Beekeeping is cool. It is also one of those hobbies that I had no idea so many people did until I started talking about it in my facebook updates and now suddenly everyone and their dad is a beekeeper.

The class took place at a small farm in Ben Lomond which offers a lot of classes targeted at hobby farmers. It is not a large piece of land at all but it includes a massive garden, a whole lot of chickens, one very fat black pig and two old dogs.*

We got there a little early and wandered around checking out the plants and the animals and the other people. Nowhere in the class description did it say that it was Beekeeping for Lesbians but, well, the laws of probability suggest it must have been in there somewhere.

The very best part of the beekeeping class was the demo with actual real live bees. Thousands and thousands of them! Our fearless teacher put on her funny suit and took the boxes apart to show us how it works. The first thing to note is that everything is very, very sticky.

And also, everything is covered in bees. They literally drip off the frames when she picks them up.
This is where the bees go in and out.
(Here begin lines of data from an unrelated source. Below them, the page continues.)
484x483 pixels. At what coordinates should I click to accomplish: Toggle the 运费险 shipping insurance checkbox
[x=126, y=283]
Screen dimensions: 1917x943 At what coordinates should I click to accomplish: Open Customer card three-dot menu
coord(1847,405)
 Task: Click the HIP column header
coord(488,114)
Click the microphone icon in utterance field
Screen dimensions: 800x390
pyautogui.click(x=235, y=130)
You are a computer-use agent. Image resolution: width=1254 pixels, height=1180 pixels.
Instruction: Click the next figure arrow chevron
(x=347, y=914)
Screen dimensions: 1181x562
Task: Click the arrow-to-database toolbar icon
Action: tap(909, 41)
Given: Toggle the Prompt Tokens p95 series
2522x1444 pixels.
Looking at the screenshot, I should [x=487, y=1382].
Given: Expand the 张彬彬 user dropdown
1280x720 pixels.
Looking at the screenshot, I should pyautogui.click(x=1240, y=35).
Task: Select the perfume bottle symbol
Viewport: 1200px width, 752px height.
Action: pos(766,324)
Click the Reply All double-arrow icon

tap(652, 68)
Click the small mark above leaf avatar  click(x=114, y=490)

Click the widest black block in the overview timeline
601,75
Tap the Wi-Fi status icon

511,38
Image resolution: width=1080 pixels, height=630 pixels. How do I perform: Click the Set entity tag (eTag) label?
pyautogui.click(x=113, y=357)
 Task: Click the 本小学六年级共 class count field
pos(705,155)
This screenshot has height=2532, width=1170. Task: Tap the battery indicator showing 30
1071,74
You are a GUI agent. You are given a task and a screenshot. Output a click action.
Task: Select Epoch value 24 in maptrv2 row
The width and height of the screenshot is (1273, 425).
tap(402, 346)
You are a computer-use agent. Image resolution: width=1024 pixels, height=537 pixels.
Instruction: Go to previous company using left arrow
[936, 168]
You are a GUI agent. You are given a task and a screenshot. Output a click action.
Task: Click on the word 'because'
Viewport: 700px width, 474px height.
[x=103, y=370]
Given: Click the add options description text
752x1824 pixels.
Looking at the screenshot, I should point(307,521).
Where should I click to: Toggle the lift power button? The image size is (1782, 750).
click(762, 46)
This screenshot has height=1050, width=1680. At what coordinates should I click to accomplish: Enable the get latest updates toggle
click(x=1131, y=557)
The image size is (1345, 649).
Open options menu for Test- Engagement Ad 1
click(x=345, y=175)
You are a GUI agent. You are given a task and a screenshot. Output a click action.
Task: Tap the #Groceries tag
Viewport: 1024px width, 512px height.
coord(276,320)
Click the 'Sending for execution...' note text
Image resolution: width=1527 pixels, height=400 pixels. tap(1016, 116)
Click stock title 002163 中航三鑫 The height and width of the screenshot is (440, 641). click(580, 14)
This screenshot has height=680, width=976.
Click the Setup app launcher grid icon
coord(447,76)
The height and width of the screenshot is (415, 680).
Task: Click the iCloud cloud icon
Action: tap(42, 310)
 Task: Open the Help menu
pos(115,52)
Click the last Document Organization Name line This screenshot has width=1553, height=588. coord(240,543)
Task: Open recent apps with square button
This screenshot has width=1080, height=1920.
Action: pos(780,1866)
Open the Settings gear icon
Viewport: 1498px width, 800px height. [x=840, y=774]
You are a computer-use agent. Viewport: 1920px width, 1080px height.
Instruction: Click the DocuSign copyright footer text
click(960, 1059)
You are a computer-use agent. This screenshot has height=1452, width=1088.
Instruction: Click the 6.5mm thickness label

One thing I learned that I did not know before is that there are Guard Bees that are like little tiny bouncers; they hang out by the door and make sure that only bees that are hip enough and wearing the right shoes get in. Bees that don't belong will, apparently, literally get wrestled to the ground in an effort to deny them entrance.



*"Or what? You'll Release the Dogs? or the Bees? or the Dogs with Bees in Their Mouths so When They Bark They Shoot Bees at You?"**
**No idea why the website where I copied this has it in title caps. Or why I would rather write about the title caps than just fix them.